Rows from a dataset:

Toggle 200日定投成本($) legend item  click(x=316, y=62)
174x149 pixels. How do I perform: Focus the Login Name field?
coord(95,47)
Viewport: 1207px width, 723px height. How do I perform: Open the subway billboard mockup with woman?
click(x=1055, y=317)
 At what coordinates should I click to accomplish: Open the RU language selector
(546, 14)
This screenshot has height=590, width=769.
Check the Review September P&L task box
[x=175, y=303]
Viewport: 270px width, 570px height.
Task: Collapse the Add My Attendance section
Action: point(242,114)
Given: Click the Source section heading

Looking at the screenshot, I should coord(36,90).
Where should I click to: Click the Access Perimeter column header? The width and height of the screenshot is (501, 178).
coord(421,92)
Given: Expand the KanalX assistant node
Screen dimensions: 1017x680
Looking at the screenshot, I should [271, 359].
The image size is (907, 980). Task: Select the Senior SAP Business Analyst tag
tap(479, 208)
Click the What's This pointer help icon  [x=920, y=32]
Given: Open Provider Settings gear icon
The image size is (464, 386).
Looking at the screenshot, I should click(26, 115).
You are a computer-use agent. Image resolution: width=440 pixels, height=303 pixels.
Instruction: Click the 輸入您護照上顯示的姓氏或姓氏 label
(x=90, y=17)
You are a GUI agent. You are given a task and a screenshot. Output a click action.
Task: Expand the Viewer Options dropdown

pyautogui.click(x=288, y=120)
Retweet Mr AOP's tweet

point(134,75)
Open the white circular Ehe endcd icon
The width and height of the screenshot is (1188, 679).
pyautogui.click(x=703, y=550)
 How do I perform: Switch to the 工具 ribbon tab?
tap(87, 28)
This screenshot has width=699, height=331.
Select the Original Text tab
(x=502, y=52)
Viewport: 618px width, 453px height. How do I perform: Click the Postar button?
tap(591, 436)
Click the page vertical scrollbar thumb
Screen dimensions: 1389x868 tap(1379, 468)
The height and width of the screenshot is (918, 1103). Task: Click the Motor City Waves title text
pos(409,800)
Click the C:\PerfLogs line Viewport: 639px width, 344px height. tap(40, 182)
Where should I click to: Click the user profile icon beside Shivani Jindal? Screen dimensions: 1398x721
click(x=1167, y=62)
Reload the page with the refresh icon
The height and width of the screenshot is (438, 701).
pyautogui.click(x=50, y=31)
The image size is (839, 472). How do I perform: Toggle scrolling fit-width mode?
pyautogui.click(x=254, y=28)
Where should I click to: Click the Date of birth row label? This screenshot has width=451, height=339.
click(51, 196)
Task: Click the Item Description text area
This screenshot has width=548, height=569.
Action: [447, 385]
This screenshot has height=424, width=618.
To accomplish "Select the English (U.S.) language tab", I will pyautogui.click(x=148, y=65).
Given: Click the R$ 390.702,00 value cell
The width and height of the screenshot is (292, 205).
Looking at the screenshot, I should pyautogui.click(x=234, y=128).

#### Task goal:
Count the lines in the rows above that contain the string "Where", treating case as significant. Reply with the number only.

#### The completed task:
3